## What is needed
Reproduce the data verbatim, starting at the very beginning and ending with the line that contains "Looking at the", with both ends included. Leave the pictures out of your copy.

## Records
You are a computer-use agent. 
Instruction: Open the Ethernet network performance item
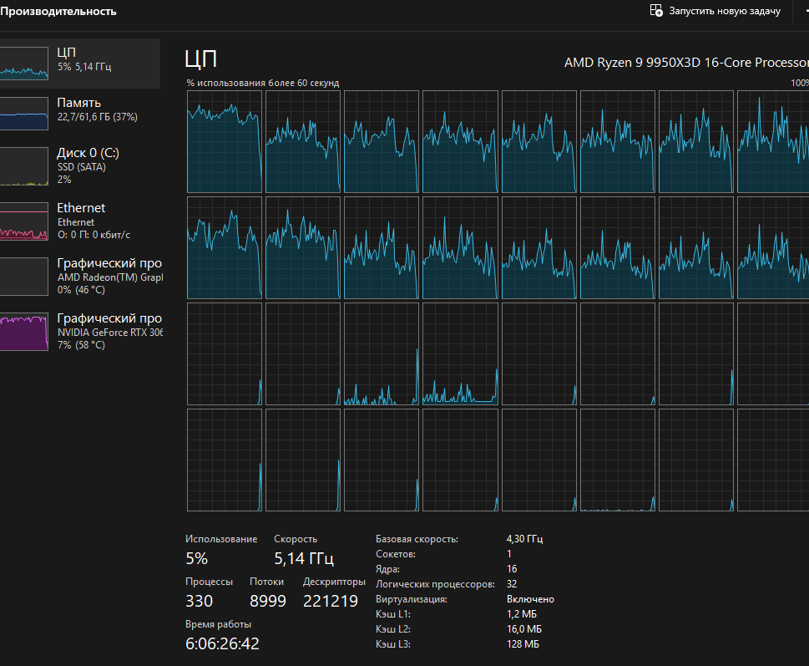click(81, 208)
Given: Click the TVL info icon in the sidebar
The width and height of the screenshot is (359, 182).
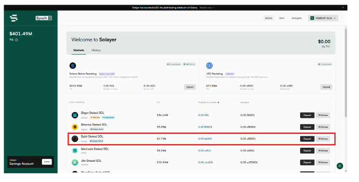Looking at the screenshot, I should click(16, 40).
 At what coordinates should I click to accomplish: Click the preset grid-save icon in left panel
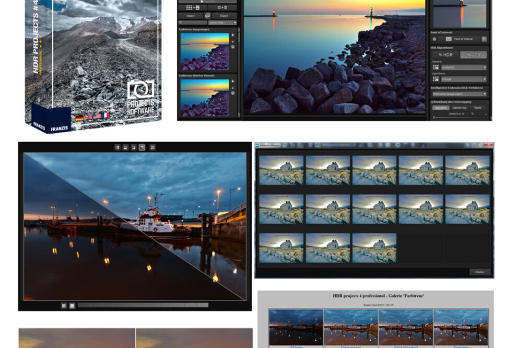click(192, 7)
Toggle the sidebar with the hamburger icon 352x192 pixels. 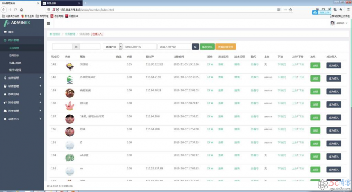pyautogui.click(x=48, y=23)
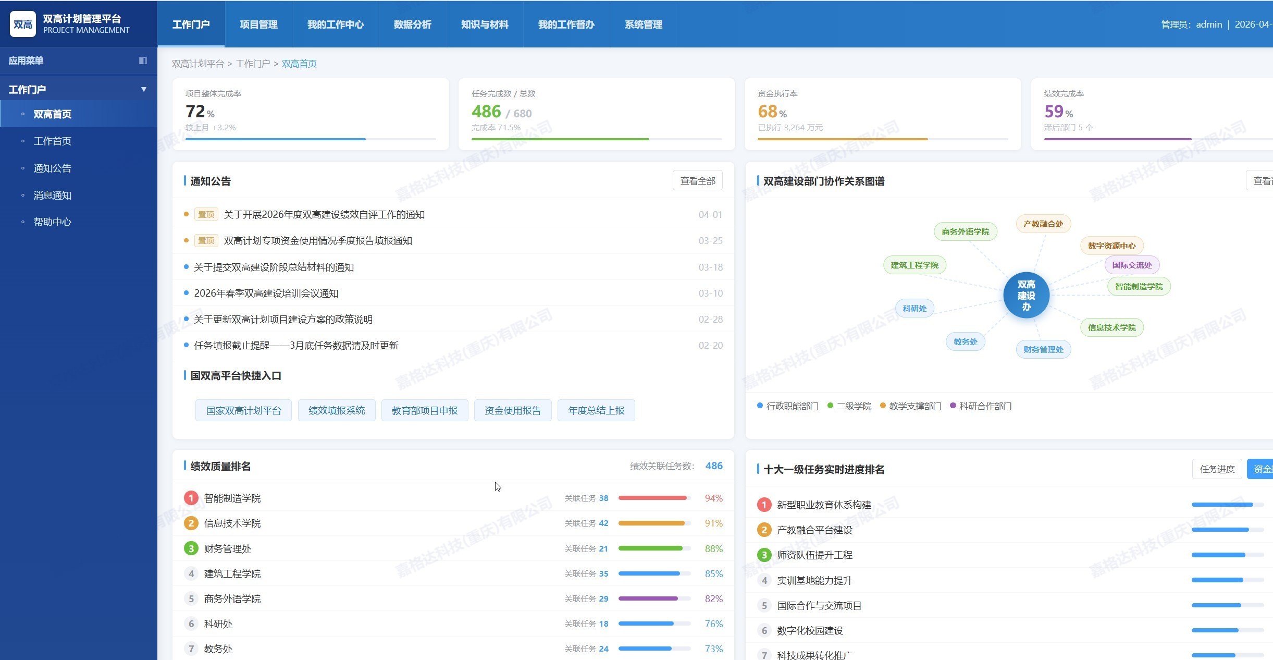Switch ranking to 任务进度 view
The width and height of the screenshot is (1273, 660).
point(1217,469)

## Complete output
You are a computer-use agent. 
Instruction: Open the Ethernet network performance item
click(81, 208)
Given: Click the TVL info icon in the sidebar
The width and height of the screenshot is (359, 182).
Looking at the screenshot, I should click(16, 40).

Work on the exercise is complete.